# [Task]
Look below for the line that contains "You are a computer-use", then copy it and each following line to the end of the records, minus any pictures.

# [Exercise data]
--

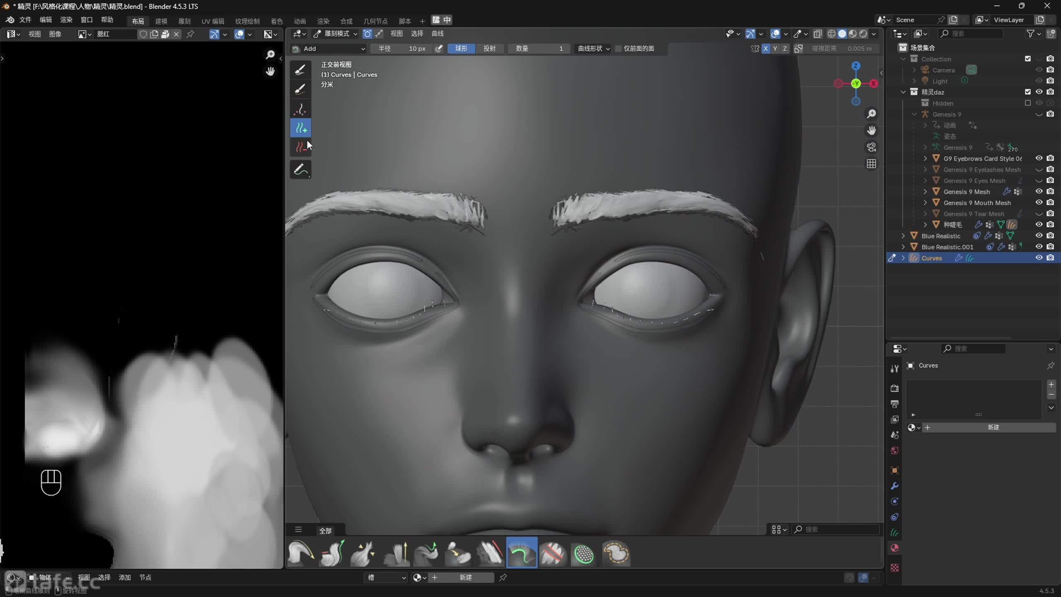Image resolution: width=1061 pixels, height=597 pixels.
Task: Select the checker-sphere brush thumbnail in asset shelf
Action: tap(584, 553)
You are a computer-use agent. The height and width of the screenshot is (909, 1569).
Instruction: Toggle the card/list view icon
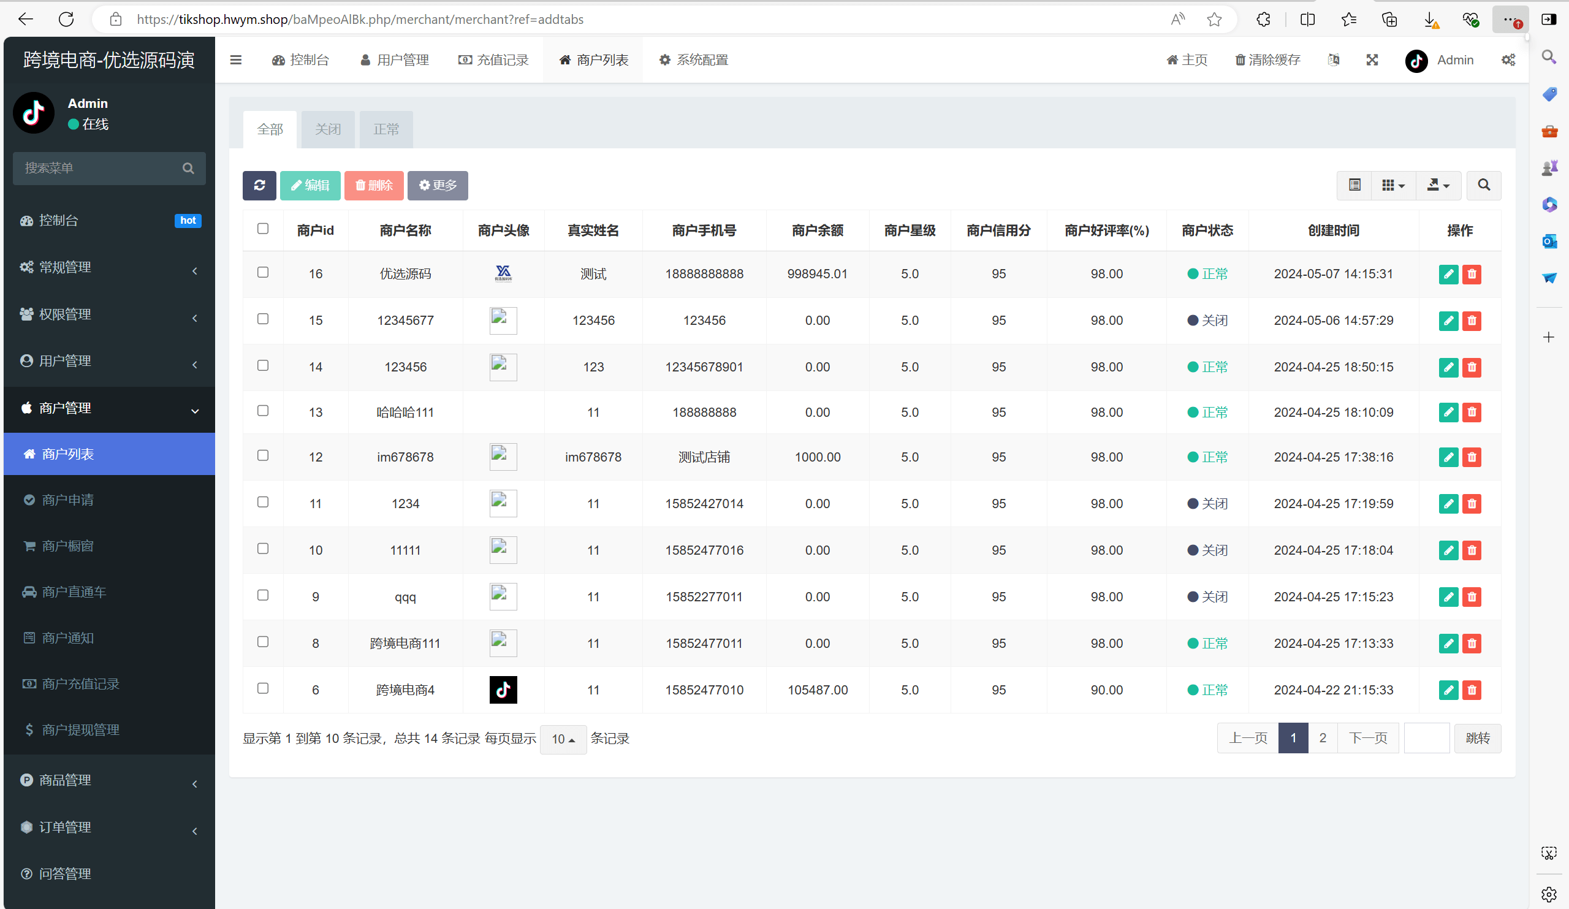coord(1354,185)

--

# [Response for this exercise]
You are a computer-use agent. The height and width of the screenshot is (909, 1569).
Instruction: Toggle the card/list view icon
coord(1354,185)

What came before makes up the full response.